DATA FOR THE TASK below:
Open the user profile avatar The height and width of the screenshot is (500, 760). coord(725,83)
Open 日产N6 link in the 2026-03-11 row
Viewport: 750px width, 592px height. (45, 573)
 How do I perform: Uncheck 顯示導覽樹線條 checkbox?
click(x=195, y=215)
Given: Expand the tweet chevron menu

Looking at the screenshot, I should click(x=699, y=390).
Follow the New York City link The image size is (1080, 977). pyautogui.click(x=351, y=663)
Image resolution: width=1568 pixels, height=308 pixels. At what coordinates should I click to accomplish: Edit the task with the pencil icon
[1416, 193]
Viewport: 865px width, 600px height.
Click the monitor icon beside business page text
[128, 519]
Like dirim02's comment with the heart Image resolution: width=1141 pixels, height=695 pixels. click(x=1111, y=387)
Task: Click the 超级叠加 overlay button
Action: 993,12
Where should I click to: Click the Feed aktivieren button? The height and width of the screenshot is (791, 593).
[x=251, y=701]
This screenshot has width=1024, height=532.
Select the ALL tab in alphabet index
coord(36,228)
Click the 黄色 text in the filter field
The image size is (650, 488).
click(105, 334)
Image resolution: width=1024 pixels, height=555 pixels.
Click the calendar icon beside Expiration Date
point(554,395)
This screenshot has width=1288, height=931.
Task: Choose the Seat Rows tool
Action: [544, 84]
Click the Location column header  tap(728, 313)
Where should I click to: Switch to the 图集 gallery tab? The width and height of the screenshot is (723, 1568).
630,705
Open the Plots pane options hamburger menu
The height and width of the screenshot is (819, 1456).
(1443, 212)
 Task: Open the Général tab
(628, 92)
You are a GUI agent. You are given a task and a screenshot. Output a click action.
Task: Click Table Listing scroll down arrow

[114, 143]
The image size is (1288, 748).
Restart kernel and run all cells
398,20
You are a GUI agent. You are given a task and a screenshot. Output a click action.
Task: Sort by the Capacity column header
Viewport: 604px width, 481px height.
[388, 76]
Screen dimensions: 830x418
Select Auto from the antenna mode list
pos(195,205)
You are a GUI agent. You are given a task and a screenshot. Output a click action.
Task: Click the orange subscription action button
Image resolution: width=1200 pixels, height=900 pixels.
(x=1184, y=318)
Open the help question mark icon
End of DATA FOR THE TASK.
• _ASSIGNED TASK_: What you hand back must match the records above exactly.

• _EXERCISE RESPONSE_:
Open the user profile avatar The height and width of the screenshot is (500, 760). coord(725,83)
Open 日产N6 link in the 2026-03-11 row
Viewport: 750px width, 592px height. (45, 573)
 How do I perform: Uncheck 顯示導覽樹線條 checkbox?
click(x=195, y=215)
Given: Expand the tweet chevron menu

Looking at the screenshot, I should click(x=699, y=390).
Follow the New York City link The image size is (1080, 977). pyautogui.click(x=351, y=663)
Image resolution: width=1568 pixels, height=308 pixels. At what coordinates should I click to accomplish: Edit the task with the pencil icon
[1416, 193]
Viewport: 865px width, 600px height.
Click the monitor icon beside business page text
[128, 519]
Like dirim02's comment with the heart Image resolution: width=1141 pixels, height=695 pixels. click(x=1111, y=387)
Task: Click the 超级叠加 overlay button
Action: 993,12
Where should I click to: Click the Feed aktivieren button? The height and width of the screenshot is (791, 593).
[x=251, y=701]
This screenshot has width=1024, height=532.
Select the ALL tab in alphabet index
coord(36,228)
Click the 黄色 text in the filter field
The image size is (650, 488).
click(105, 334)
Image resolution: width=1024 pixels, height=555 pixels.
Click the calendar icon beside Expiration Date
point(554,395)
This screenshot has width=1288, height=931.
Task: Choose the Seat Rows tool
Action: [544, 84]
Click the Location column header  tap(728, 313)
Where should I click to: Switch to the 图集 gallery tab? The width and height of the screenshot is (723, 1568).
630,705
Open the Plots pane options hamburger menu
The height and width of the screenshot is (819, 1456).
(1443, 212)
 Task: Open the Général tab
(628, 92)
You are a GUI agent. You are given a task and a screenshot. Output a click action.
Task: Click Table Listing scroll down arrow

[114, 143]
The image size is (1288, 748).
Restart kernel and run all cells
398,20
You are a GUI agent. You are given a task and a screenshot. Output a click action.
Task: Sort by the Capacity column header
Viewport: 604px width, 481px height.
[388, 76]
Screen dimensions: 830x418
Select Auto from the antenna mode list
pos(195,205)
You are a GUI agent. You are given a task and a screenshot. Output a click action.
Task: Click the orange subscription action button
Image resolution: width=1200 pixels, height=900 pixels.
(x=1184, y=318)
Open the help question mark icon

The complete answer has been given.